Le Nazioni Unite furono, in origine, un'iniziativa concepita e diretta dagli Stati Uniti: seguendo le istruzioni di Roosevelt, il Dipartimento di Stato iniziò a preparare piani segreti per il dopoguerra nel 1939, poco dopo l'invasione della Polonia da parte delle truppe naziste. A partire dal 1942, Roosevelt cominciò a propagandare l'idea dei "quattro poliziotti" che, dopo la fine della guerra, avrebbero garantito la pace mondiale: i "quattro grandi" erano gli Stati Uniti, la Gran Bretagna, l'Unione Sovietica e la Cina. Quando l’ONU venne finalmente creata alla Conferenza di San Francisco (aprile-giugno 1945), la Guerra Fredda non era ancora pienamente all’orizzonte e lo scopo della nuova organizzazione era essenzialmente limitato a “preservare le generazioni future dal flagello della guerra".
Nel corso dei decenni, attorno al Segretariato delle Nazioni Unite si è formato un groviglio di decine di agenzie, fondi e programmi specifici, il numero dei paesi membri è cresciuto dai 51 iniziali agli attuali 193 e la portata del sistema delle Nazioni Unite è diventata molto più ampia e ambiziosa. L'ampliamento dell'agenda delle organizzazioni multilaterali, soprattutto dopo la fine della Guerra Fredda, ha però reso evidente un forte contrasto tra la pratica del multilateralismo e il progetto autoritario di società difeso da Trump e da altri leader di estrema destra, come Javier Milei, Nerendra Modi o Viktos Orbán.

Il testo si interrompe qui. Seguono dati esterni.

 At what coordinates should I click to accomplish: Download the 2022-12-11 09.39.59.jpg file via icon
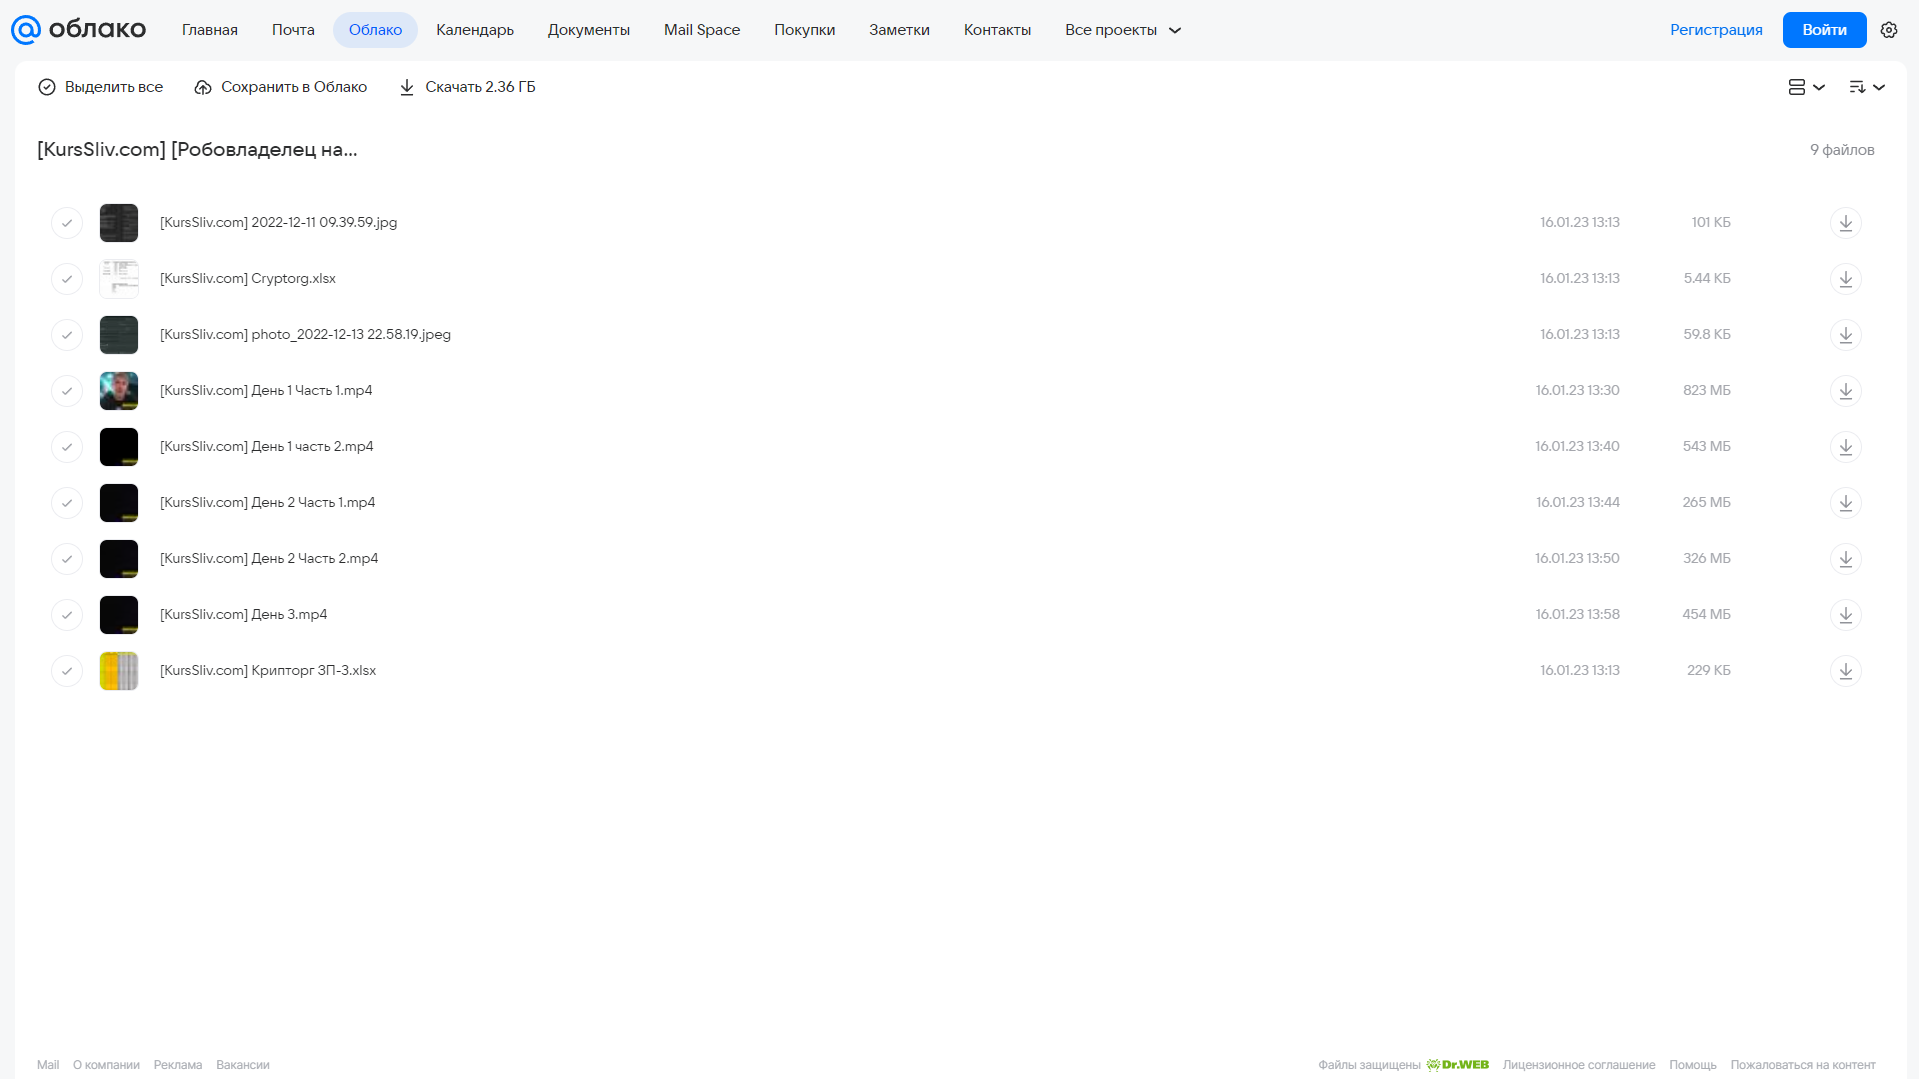point(1845,223)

In termini generali, l'agenda multilaterale è cosmopolita e socialmente progressista; Sostiene la promozione dell'uguaglianza di genere, dei diritti sessuali e riproduttivi, dei diritti LGBTQIA+, della mobilità umana globale, dello sviluppo sostenibile e della transizione economica verde per combattere la crisi climatica. L'idea di progresso in termini di sviluppo, inclusione, libertà, diritti e democrazia si scontra con l'aspirazione al ritorno a chiare gerarchie sociali, razziali e geografiche e a un dominio patriarcale incontrastato, con la famiglia tradizionale e la religione come pilastri portanti dei progetti nazionali (e nazionalisti).
La visione del mondo dell'estrema destra è in diretto conflitto con uno dei pilastri principali del sistema di governance globale del secondo dopoguerra: la cooperazione tra gli stati membri del sistema delle Nazioni Unite e altre organizzazioni regionali e internazionali. Il principio fondamentale di questa collaborazione è che una perdita relativa, reciprocamente concordata e pienamente negoziata della sovranità nazionale è necessario per affrontare le sfide globali (come la crisi climatica) e realizzare beni pubblici internazionali e obiettivi condivisi (come gli Obiettivi di sviluppo sostenibile promossi dall'ONU).
La politica “America First” di Donald Trump ignora questa profonda interdipendenza in modi che sono sia grotteschi che pericolosi. In termini concreti, l'azione diplomatica dei governi nazionali guidati dall'estrema destra si è concentrata sulla creazione di ostacoli a questioni o programmi specifici (come l'uguaglianza di genere o l'eliminazione graduale dei combustibili fossili) o sul tentativo di ridisegnare interi settori del sistema multilaterale considerati contrari ai valori morali conservatori o a una visione ristretta degli interessi nazionali.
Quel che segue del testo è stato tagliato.